* U.S. jobless claims drop to five-year low
* U.S. gasoline inventories fall unexpectedly -EIA
* Strong economic news from major consumer countries
* Coming up: CFTC positions data 3:30 p.m. EST Friday
By Gabriel Debenedetti
NEW YORK, Jan 24 (Reuters) - Oil prices rose in heavy trade on Thursday, buoyed by strong economic data from China, the eurozone and the United States, with U.S. crude prices getting an extra boost from expectations that the vital Seaway pipeline could resume full capacity operation within a week.
Enterprise Products Partners, the operator of the Seaway pipeline, said on Thursday it had no timeline for restoring full flows. The company said throughput was reduced because of high inventories in Jones Creek, Texas, resulting from factors outside its control at nearby refineries and pipelines.
Trading sources said they believed the pipeline, which connects the Cushing, Oklahoma, delivery point for the U.S. oil futures contract to the Gulf Coast refining center, would be back up and running within a week.
U.S. crude oil prices plunged on Wednesday with news of the restricted flow, on expectations the reduced rates would cause a build of crude stockpiles at Cushing. Inventories there hit record levels earlier this month due to rising crude flows from North Dakota and Canada. Seaway pointed to external factors at nearby refineries and pipelines as causes for the slowdown.
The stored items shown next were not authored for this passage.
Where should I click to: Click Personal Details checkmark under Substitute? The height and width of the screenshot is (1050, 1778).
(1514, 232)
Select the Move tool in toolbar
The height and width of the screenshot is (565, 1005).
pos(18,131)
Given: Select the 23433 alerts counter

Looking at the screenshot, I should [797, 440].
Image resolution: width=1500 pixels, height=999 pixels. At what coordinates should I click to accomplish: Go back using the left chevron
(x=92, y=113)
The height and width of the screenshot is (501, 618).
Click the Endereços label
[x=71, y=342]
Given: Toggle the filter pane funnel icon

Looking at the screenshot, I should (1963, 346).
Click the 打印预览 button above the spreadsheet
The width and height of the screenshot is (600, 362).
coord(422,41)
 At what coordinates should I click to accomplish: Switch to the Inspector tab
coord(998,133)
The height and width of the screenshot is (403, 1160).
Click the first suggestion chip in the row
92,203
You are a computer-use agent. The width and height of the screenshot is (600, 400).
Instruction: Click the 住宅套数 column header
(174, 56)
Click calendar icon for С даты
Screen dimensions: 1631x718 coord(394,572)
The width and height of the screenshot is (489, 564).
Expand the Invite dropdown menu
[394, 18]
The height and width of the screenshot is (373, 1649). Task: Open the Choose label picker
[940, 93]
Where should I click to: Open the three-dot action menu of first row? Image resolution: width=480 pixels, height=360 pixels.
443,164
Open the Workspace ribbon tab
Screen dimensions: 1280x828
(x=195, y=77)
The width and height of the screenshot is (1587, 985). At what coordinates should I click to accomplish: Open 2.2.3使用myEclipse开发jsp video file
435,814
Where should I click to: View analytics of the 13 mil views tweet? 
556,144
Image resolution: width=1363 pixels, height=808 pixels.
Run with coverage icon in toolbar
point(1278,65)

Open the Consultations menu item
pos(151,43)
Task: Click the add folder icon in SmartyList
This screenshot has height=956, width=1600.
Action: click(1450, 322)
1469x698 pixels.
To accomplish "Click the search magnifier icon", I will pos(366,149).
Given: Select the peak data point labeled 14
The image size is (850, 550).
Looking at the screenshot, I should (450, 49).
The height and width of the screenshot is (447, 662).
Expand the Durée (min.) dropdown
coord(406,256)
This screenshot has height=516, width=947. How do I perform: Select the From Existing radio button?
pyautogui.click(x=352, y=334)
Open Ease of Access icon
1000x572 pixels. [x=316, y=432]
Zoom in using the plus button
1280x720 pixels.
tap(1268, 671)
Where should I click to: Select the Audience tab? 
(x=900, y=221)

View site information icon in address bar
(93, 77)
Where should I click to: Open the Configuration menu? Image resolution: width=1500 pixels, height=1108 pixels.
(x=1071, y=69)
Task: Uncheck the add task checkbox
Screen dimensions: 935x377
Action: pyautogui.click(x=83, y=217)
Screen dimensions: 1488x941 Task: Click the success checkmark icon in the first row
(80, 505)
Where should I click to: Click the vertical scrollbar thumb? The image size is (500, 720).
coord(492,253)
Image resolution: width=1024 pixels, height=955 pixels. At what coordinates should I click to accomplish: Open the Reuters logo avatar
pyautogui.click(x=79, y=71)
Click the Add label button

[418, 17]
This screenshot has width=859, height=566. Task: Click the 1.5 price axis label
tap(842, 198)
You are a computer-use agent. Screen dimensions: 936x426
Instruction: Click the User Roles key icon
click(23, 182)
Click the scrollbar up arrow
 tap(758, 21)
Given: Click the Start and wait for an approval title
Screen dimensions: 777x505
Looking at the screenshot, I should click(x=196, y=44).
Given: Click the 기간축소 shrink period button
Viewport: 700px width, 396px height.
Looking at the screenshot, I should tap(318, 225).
Brent crude futures for March delivery rose 48 cents to settle at $113.28 a barrel, having reached a three-month high of $113.65, but gains were capped by rising global oil supplies.
U.S. crude rose 76 cents to settle at $95.95, rebounding from a 1.5 percent fall on Wednesday, on rising deliveries through the Seaway pipeline linking Cushing to the U.S. Gulf Coast.
As U.S. crude’s gains outpaced the rise in Brent, the international benchmark’s premium to U.S. futures narrowed to $17.33, based on settlements, from $17.57 on Wednesday.
Trading volumes were high, with U.S. crude volumes on the New York Mercantile Exchange 30 percent over the 30-day moving average. Brent volumes were 25 percent above that average.
The oil complex was also supported by encouraging purchasing managers’ index data out of China and the eurozone, as well as a low weekly jobless claims report in the United States and strong American manufacturing numbers.
“I think the market is readjusting on the crude oil to yesterday’s sell-off, because now, at least based on conversations around the market, it doesn’t look like the Seaway pipeline will run on the reduced rate for an extended time,” said Dominick Chirichella, Senior Partner at Energy Management Institute in New York.
Oil markets have been closely watching economic data from major consuming nations for signs of an increase in struggling fuel demand. U.S. jobless claims fell to their lowest level since January 2008, and manufacturing had its strongest showing since March 2011.
In addition, gasoline futures found support from Energy Information Administration data showing gasoline stocks fell sharply, off 1.74 million barrels for the week to Jan. 18, despite an expected rise, pushing prices up. U.S. RBOB gasoline futures rose nearly 1 percent, marking the sixth straight day of gains, the longest positive stretch since December 2011.
Crude and distillates inventories rose during week, the EIA data showed.